Commonly Used Bits
A bit is a piece of metal that goes into the horse’s mouth and is then controlled by a set of reins (long leather or nylon lines) that are attached to the bit and extend to a rider’s hands. A horse is trained to respond to a bit based on the ways that it puts pressure in the horse’s mouth; bits can also be used to correct or modify certain behaviors or even help aid in a horse’s breathing at high speeds by keeping his tongue in place. Bits, not unlike the equipment they are used in conjunction with, are plentiful and varied throughout racing.
A bit composed of two connected pieces of rounded metal; snaffle bits vary based on the type of joint in the mouth as well as the rings (outer portion, where the reins connect) of the bit. The joints in the mouthpiece can have one or more joints and the rings can be varied in style to achieve certain training goals- perhaps more steering power or a “toy” for a fussy or nervous horse to play with. The snaffle bit is considered to be a “soft” or “moderate” bit and is one of the most common bits used in horse sports.

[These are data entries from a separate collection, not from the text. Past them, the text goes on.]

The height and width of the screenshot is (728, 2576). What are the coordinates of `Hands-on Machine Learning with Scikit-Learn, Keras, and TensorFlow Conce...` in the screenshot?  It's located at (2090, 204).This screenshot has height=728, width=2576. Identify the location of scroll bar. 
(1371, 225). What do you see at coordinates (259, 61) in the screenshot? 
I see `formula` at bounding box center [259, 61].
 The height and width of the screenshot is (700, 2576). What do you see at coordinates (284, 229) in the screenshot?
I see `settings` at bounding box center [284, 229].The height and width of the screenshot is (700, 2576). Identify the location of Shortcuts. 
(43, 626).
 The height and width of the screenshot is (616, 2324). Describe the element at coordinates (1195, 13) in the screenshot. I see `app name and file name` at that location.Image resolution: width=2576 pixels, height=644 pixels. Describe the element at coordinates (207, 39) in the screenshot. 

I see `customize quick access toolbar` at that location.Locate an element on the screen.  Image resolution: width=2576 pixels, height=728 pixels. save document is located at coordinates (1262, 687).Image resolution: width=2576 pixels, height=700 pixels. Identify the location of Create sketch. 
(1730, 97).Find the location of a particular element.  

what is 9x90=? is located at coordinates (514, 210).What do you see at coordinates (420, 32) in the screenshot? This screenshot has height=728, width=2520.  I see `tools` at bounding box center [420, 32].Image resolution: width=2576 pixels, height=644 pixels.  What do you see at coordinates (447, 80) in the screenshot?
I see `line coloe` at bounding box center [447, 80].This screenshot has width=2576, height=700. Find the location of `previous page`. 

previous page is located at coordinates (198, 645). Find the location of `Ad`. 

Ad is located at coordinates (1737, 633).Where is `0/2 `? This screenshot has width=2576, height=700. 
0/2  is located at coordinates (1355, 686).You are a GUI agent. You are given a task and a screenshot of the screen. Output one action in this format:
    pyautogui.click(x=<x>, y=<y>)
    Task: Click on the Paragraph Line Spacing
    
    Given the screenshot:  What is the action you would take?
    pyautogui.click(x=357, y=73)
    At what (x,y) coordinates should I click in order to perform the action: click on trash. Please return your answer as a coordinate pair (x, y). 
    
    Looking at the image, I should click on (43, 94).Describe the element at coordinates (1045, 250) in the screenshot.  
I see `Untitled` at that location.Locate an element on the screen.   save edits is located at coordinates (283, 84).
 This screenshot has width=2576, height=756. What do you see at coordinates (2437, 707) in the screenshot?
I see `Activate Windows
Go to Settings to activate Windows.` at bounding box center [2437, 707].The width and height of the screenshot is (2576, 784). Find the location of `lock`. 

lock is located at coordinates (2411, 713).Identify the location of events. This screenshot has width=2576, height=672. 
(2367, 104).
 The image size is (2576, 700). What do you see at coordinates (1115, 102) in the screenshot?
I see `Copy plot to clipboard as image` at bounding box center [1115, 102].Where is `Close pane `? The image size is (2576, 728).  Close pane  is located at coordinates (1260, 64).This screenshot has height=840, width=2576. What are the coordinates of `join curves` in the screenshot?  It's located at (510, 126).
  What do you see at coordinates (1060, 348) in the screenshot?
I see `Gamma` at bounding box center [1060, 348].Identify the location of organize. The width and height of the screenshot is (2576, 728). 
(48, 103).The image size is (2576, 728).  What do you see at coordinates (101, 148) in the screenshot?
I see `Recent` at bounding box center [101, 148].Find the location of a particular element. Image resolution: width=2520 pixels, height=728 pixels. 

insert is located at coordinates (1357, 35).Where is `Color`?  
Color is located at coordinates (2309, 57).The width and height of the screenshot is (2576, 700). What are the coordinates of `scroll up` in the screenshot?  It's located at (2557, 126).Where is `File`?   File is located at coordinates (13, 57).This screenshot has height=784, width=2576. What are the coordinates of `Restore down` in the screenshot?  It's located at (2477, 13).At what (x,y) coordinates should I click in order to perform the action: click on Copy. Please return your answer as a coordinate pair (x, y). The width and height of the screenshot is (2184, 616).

Also known as a “Dexter Bit”, a ring bit is a complex bit that includes a snaffle bit that also features an additional metal ring that is seated in front the snaffle joint; the metal ring also encompasses the lower jaw. This particular bit is primarily used on strong or “tough” horses as the more the rider pulls, the more leverage or pressure that it applies to the mouth, with the end goal being a more manageable and trainable horse. The snaffle portion of this bit is sometimes covered with rubber or plastic to make it more kind in the horse’s mouth.
Often called a “dog bone”, a straight bar is a jointless metal bit that often covered in rubber or plastic. Straight bar bits do not offer tongue relief and are not routinely used today. They may be used on young horses learning how to carry a bit and they are useful in teaching young horses how to turn on the ground before a rider is placed on their backs.
This type of bit is primarily used on sales horses and is not a riding-style of bit.This is a semi-circular bit that is flat on the mouthpiece and rounded below the jaw; it features three clips, one on each side of the face that attach to a horse’s halter and a third on the bottom where a lead chain is attached. This particular style of bit offers a groom more control over a young horse on the ground and can serve as a distraction for the horse in a stressful situation.